Prompt A
Retype the part of the graphics card review starting with "This replacement for" and going on through "9 (DX9) compatible.".
Prompt B
Put this sentence from the graphics card review into Spanish: "The chip runs at a respectable 325MHz and requires an external Molex power connector."
Prompt C
In the graphics card review, what was the 5200 Ultra formerly known as?

The 5200 Ultra, formerly known as NV34, is pretty much the only card in a very saturated market to be vaguely different.
This replacement for the Geforce4 MX range bears little resemblance to its Geforce FX brethren, the most obvious difference being its use of 0.15micron technology rather than the faster and less power-hungry 0.13micron used by the 5600 and 5800.
The chip runs at a respectable 325MHz and requires an external Molex power connector. The DDR memory also runs at a brisk 325MHz.
The most impressive aspect of these 9200 cards, be it the standard (£60) or this Ultra version, is that they are the cheapest cards to be fully DirectX 9 (DX9) compatible.
ATI's Radeon 9600 is more expensive than the 5200 Ultra, while the standard version's main competitor, ATI's 9200, is again more expensive, but only caters for DirectX 8.1.
Apart from clock speed and use of 0.15micron technology, Nvidia claims that the card is pretty identical to the 5600. Unreal Tournament performance is significantly slower than the 5600, though 43 frames per second (fps) is respectable and, while it could support 8x anisotropic filtering and 4x full-scene anti-aliasing, it ran at a measly 5fps.

(A run of records)
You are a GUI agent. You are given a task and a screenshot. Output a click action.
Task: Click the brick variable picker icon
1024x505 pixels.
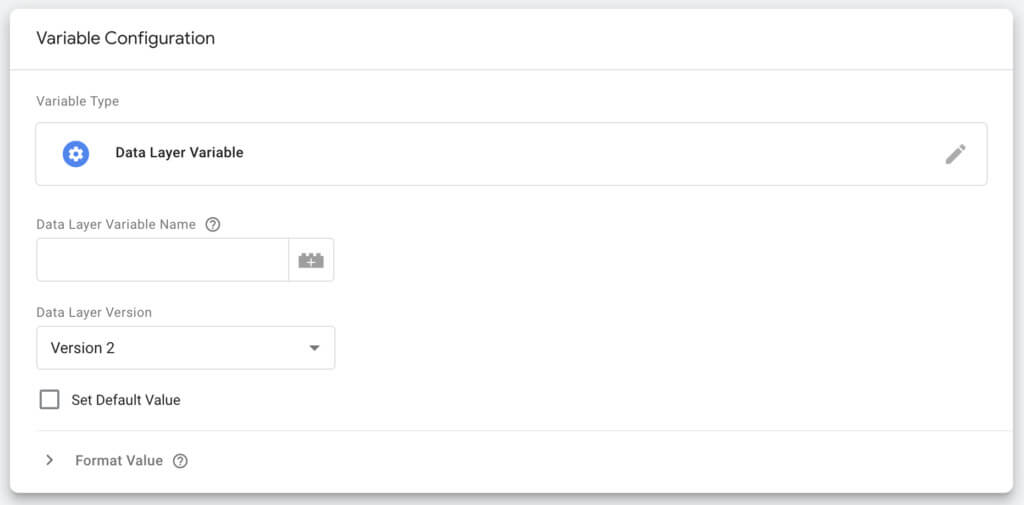coord(311,260)
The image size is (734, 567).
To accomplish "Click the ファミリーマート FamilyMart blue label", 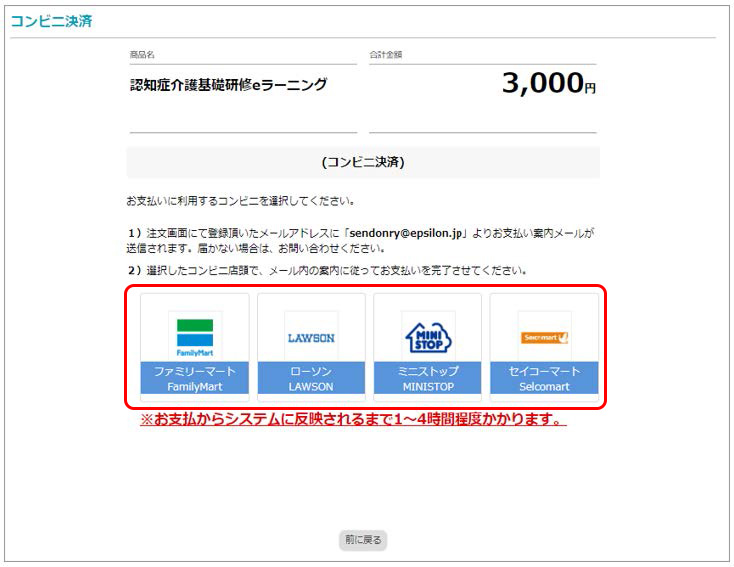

Complete answer A
This replacement for the Geforce4 MX range bears little resemblance to its Geforce FX brethren, the most obvious difference being its use of 0.15micron technology rather than the faster and less power-hungry 0.13micron used by the 5600 and 5800.
The chip runs at a respectable 325MHz and requires an external Molex power connector. The DDR memory also runs at a brisk 325MHz.
The most impressive aspect of these 9200 cards, be it the standard (£60) or this Ultra version, is that they are the cheapest cards to be fully DirectX 9 (DX9) compatible.

Complete answer B
El chip funciona a unos respetables 325 MHz y requiere un conector de alimentación Molex externo.

Complete answer C
NV34